L’aspect mystique est largement mis en évidence dans le film. La religion, très forte chez ces peuples d’Afrique, a une place prépondérante lors de ces traversées et est bien rendue à l’écran. Au début du film, il nous est montré deux tribus qui vont devoir se côtoyer dans la pirogue. La vie à bord est rythmée par la prière et on voit bien que le capitaine et les passagers s’en remettent à Dieu. L’immensité de la mer qui accroît la petitesse de l’homme, sa fragilité et son impuissance face aux déchaînements des éléments naturels, intensifient cette part de mystère, la présence d’une force supérieure, une idée de fatalité, d’un homme laissé à son destin, très présents dans le film. L’impuissance de l’homme, sa détermination à sauver sa peau, à atteindre son but, l’acceptation de cette fatalité qui laisse certains à la mer, est bien montrée, notamment lors de scène de sauvetage ou pendant la tempête. Cette approche de la mort en tant que fatalité n’est jamais morbide, toujours peut-être avec l’idée d’un film qui veut transcender l’horreur par la beauté : des plans bien nets, bien lisses, ou tout est finalement ramené au calme, à la sérénité. Le film possède en effet ses moments de répits montrant une traversée inconstante liée aux caprices de la météo, avec une première moitié de traversée sereine et la seconde plus périlleuse, faisant qu’à mi-parcours rien n’est encore acquis et que le plus dur reste à faire : tenir et résister, se dépasser et aller au bout de soi et de ses forces, garder sa foi intacte, sont les attitudes qui animent les visages de ce film qui font ainsi figures de vrais combattants.
Les coups durs liés à la traversée sont aussi prétexte à montrer la solidarité entre les êtres. Cette fraternité qui existe entre les hommes au-delà de leurs origines tribales, de leur âge, de leur croyance et de leur caractère, est très présente. Face à la mort, chacun est ici montré sur le même pied d’égalité que son voisin. Plus aucun critère de différenciation n’entre en compte si ce n’est un même statut d’humain, de frère « terrestre ». La vie sur la pirogue, qui exige rationnement et partage, se calque sur un modèle communautaire : on se consulte en cas de problème, le temps est réparti entre prière, jeux, et repos, dans une atmosphère quasi-monacale. Cette fraternité partagée n’exclue pas la présence de sentiments. Chacun amène sa part d’émotion : un mélange de doutes, de craintes et d’espoirs, selon l’âge, la foi ou l’ambition. Dans l’espace réduit de cette pirogue, les sentiments sont exacerbés et chacun se soutient comme il peut ou se supporte parfois. Plus que des frères, ces hommes rescapés apparaissent à la fin comme de véritables héros sauvés des eaux.

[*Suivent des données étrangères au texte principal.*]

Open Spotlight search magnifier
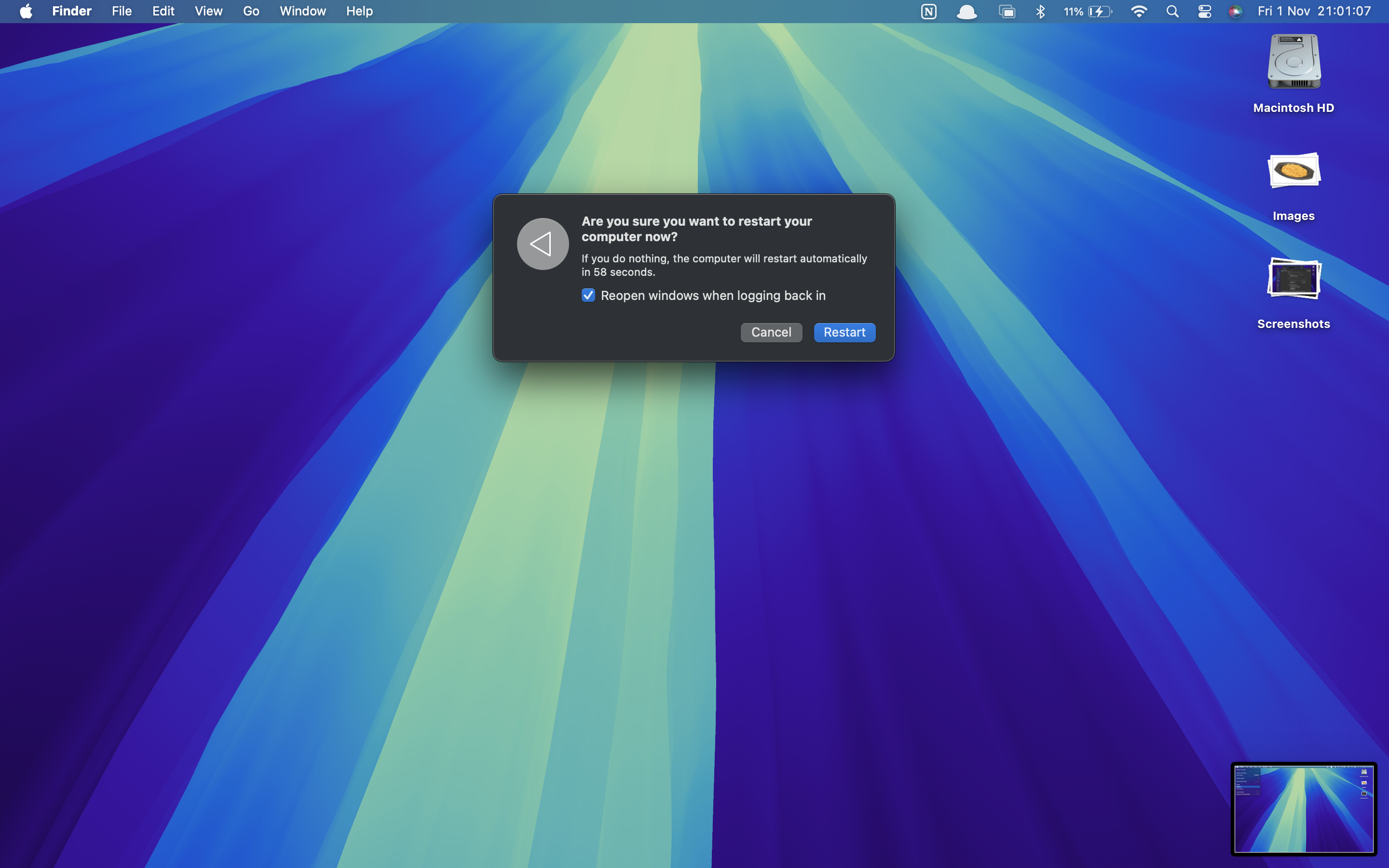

Le réalisateur, Moussa Toure, offre ainsi une belle leçon d’humanité et un doux tableau de cette Afrique à la fois désespérée et espérant un avenir meilleur. Entre lumière et ténèbres, il porte un regard contrasté sur un phénomène d’exil qu’on ne considèrera plus de la même façon.
Tout ceci semble nous être rendu fidèlement, même si on doit se l’avouer le film enjolive les choses.